GST collections, services purchasing managers’ index (PMI), air passenger growth, and vehicle registrations saw a notable improvement in Q3 versus Q2, according to a Bank of Baroda (BoB) report. On the other hand, while the manufacturing sector is expanding slowly in China, lifting domestic consumption and reviving the real estate sector is proving to be a task for the administration.
The US economy is giving mixed signals regarding growth. While the labour market appears to be softening and manufacturing activity is weak, retail sales, pending home sales, and the service sector seem to be doing well. In Europe, manufacturing activity cannot pick up pace so far, while the service sector is regaining ground.
In India, the current account deficit (CAD) narrowed to 1.2 percent of GDP in Q2 FY25 from 1.3 percent of GDP in Q2 FY24. “While the trade deficit was higher, buoyant services exports and continued strength in remittances underscored the lower CAD. Our year-end market analysis shows that both Sensex and Nifty 50 surged by 8.7 percent and 9 percent in CY24, respectively.
Sensex touched an all-time high this year as it breached the mark of 85,500,” said Sonal Badhan, economist, Bank of Baroda. Sectors including real estate, consumer durables, and IT were amongst the best-performing stocks in CY24.
The Indian rupee depreciated by 2.8 per cent in 2024, but remained one of the better-performing currencies among its peers. The pressure on yields was lower and boosted demand flow as the market witnessed the bond inclusion in the JP Morgan emerging market index, Bloomberg, and FTSE Russel.
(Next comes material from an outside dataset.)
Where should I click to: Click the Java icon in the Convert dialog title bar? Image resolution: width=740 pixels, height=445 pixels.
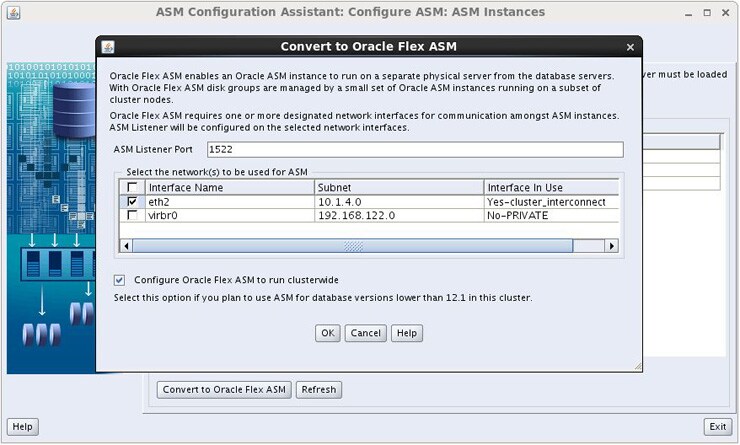coord(108,47)
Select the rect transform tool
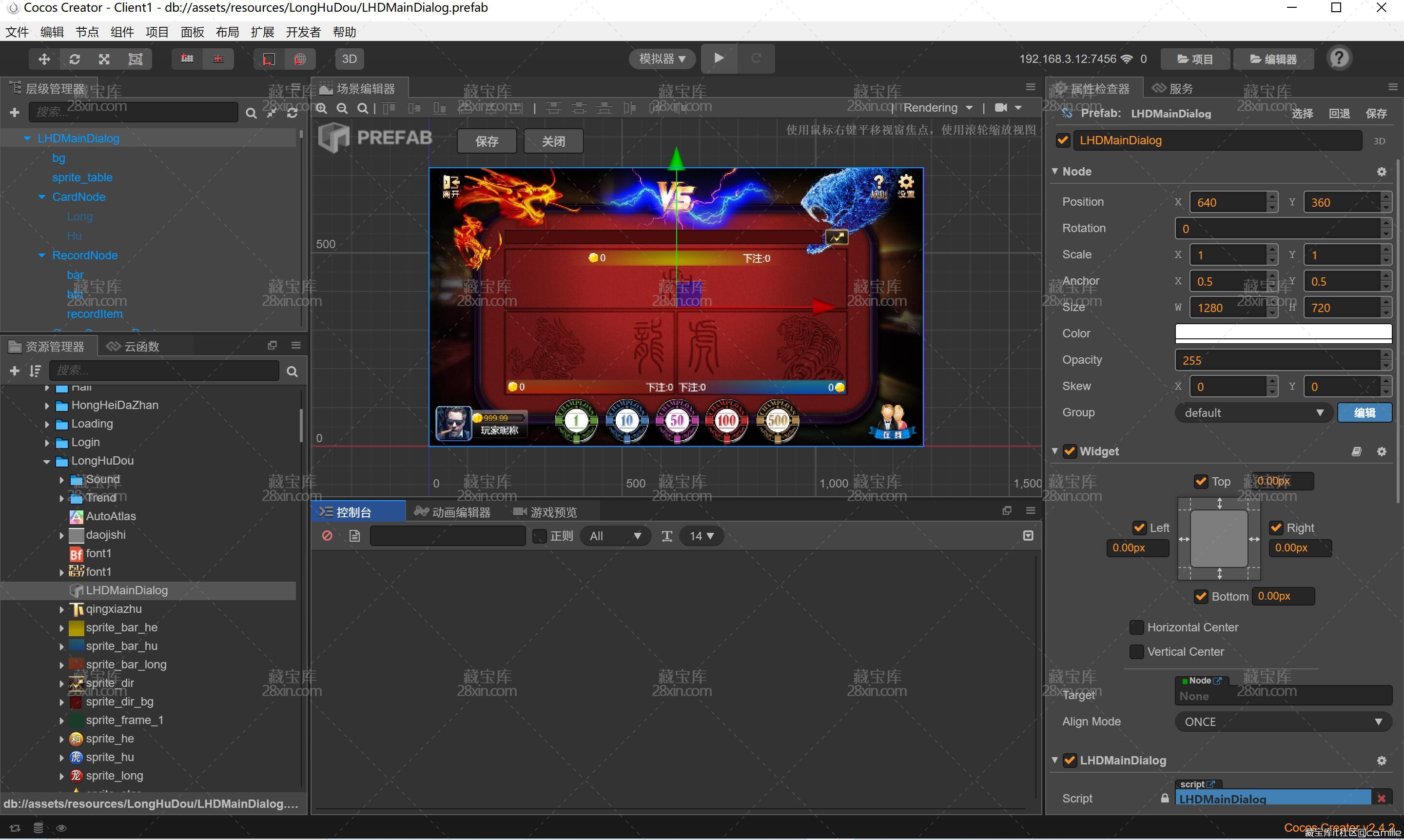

According to the report, high frequency indicators have shown notable improvement in the October-December 2024 period. GST collections have jumped by 8.3 per cent (YoY) in Q3 to Rs 5.5 lakh crore, and are also up from Rs 5.3 lakh crore in Q2, signalling further improvement in consumption pattern. Apart from this, helped by festive demand, other indicators of urban consumption have also improved.
Air passenger air traffic registered 11.6 per cent growth in Q3, compared with 7.8 per cent growth registered in Q2. Services PMI averaged 59.2 in Q3 versus 58.1 in the same period last year.
“We expect quarterly corporate results to also show improved performance in Q3,” said Badhan.
On the central bank actions, the report said growth is expected to recover in H2 FY25 and inflation abating, “we see a scope of 25 bps rate cut in February 2025. We expect a cumulative easing of 50-75bps in the current cycle” Furthermore, with the expectation of a pick-up in government spending followed by improvement in both government and private investment in H2, the IIP growth will perform a lot better in H2 FY25 from H1 FY25, it noted.